Pixel coordinate grounding data
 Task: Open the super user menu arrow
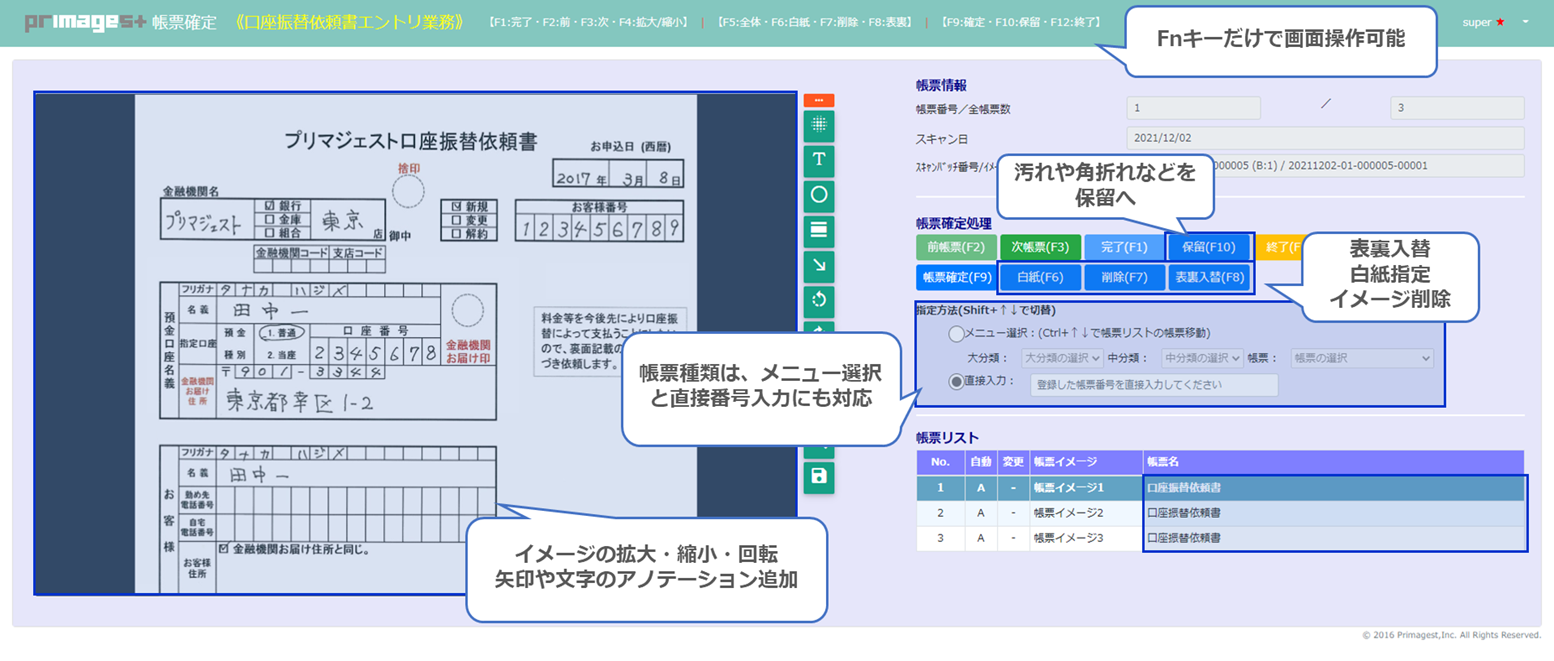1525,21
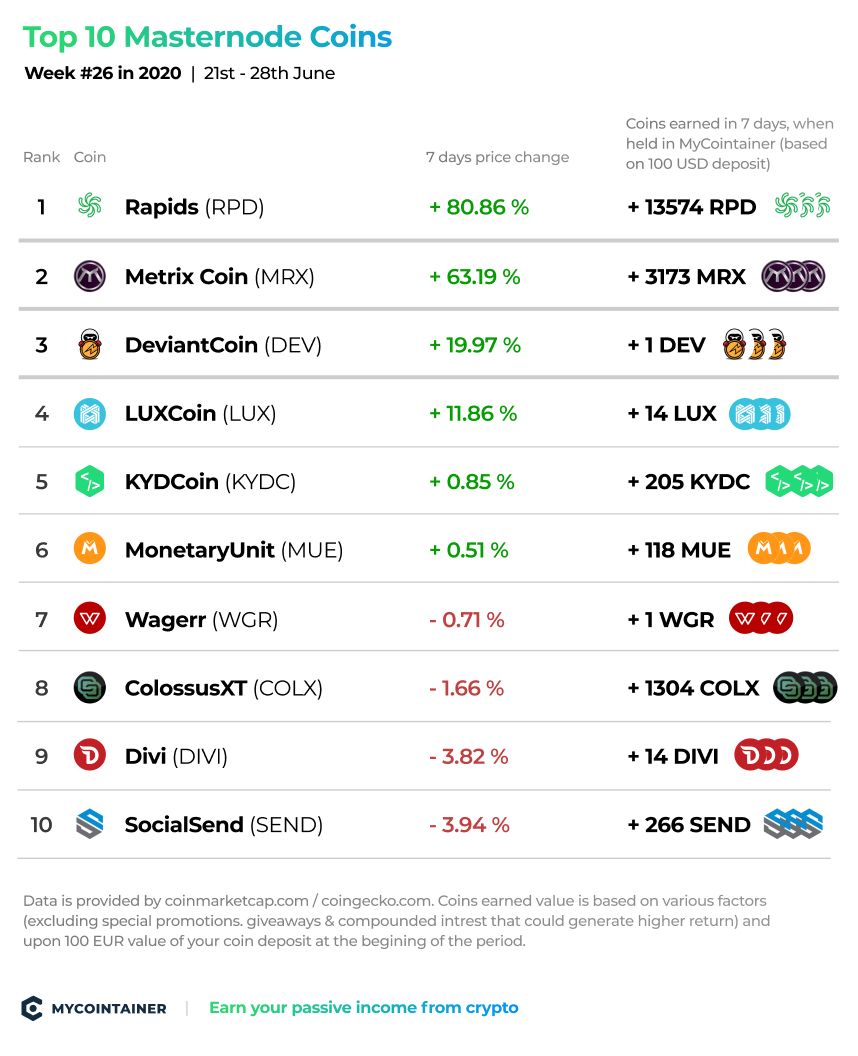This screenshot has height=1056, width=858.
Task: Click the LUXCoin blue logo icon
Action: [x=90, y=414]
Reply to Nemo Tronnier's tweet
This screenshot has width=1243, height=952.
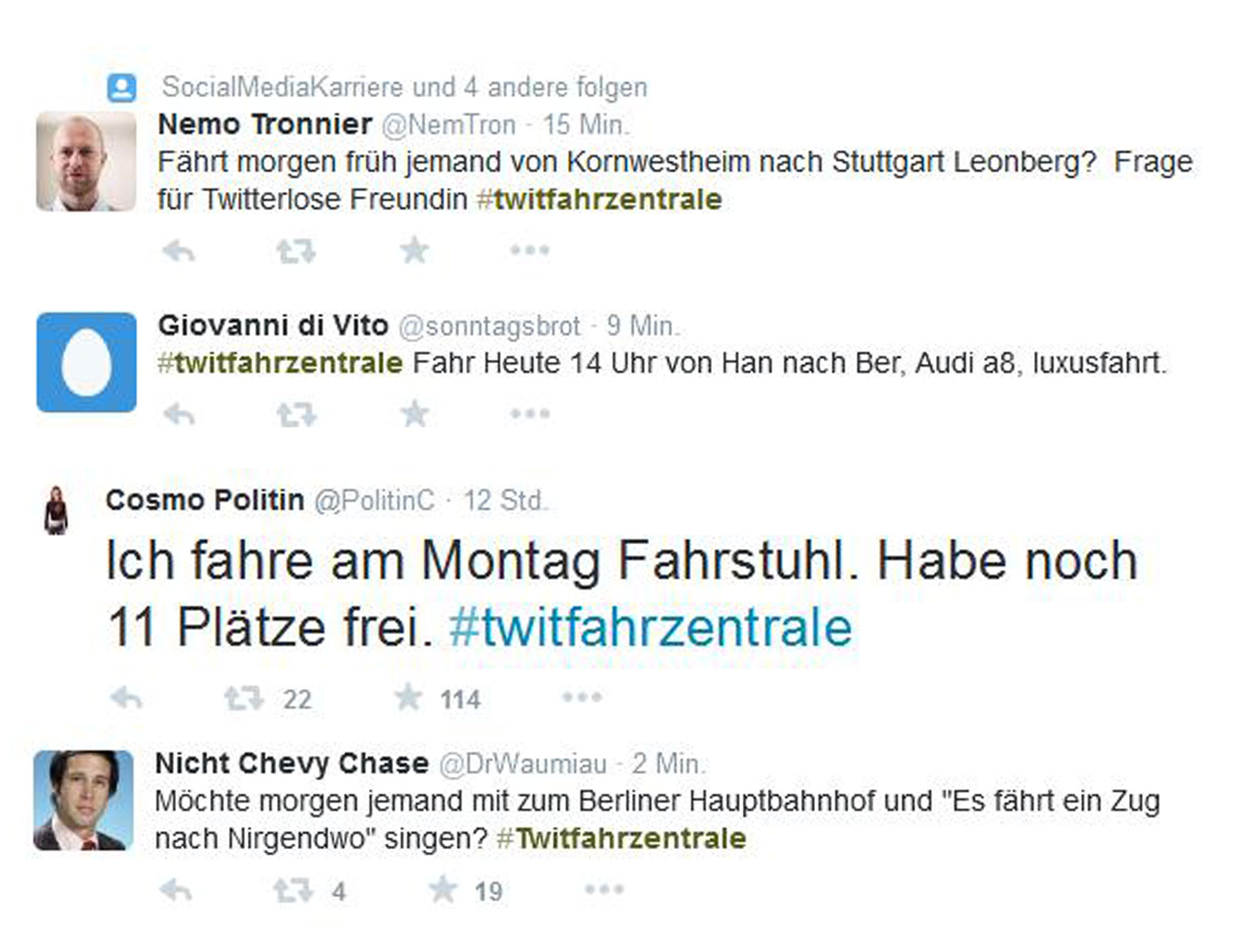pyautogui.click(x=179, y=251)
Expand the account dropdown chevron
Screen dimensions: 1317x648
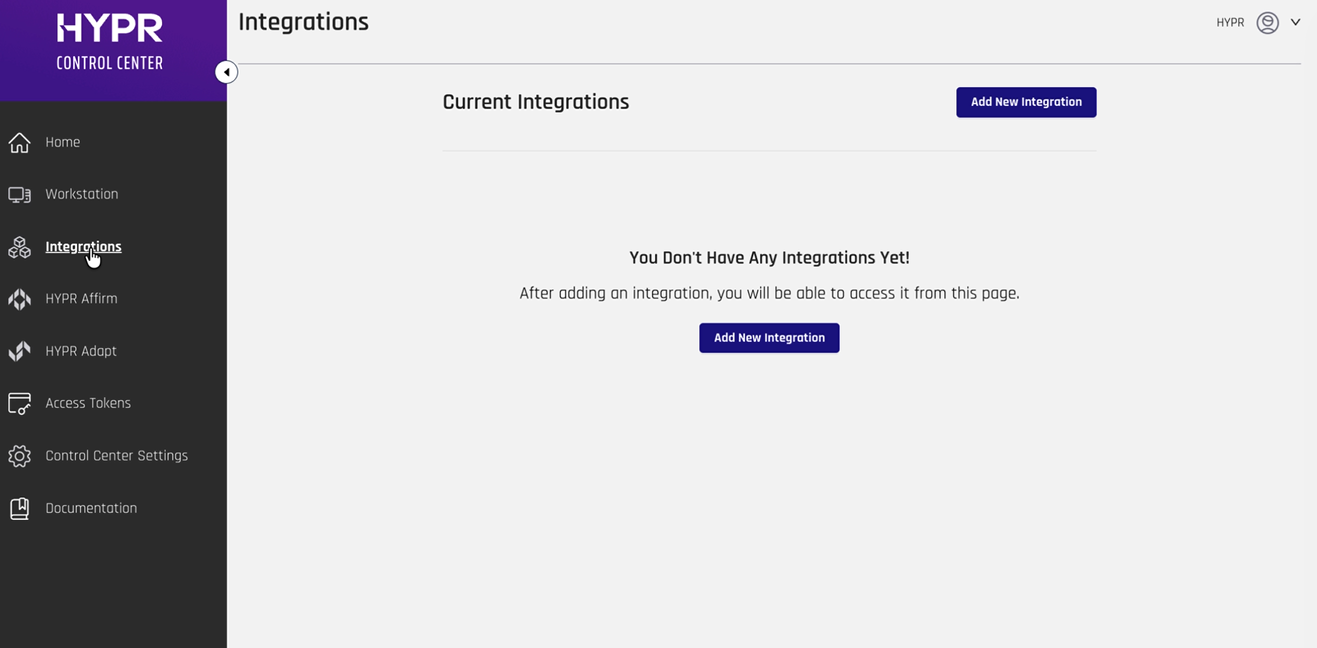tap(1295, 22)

Task directions: Leave out the pictures and restate, word for word, the lines from the top of the data through the line containing "Expand the account dropdown chevron", both included.

Result of this exercise:
 Task: Open the super user menu arrow
1525,21
This screenshot has height=1056, width=858.
Task: Click the LUXCoin blue logo icon
Action: [x=90, y=414]
Reply to Nemo Tronnier's tweet
This screenshot has width=1243, height=952.
pyautogui.click(x=179, y=251)
Expand the account dropdown chevron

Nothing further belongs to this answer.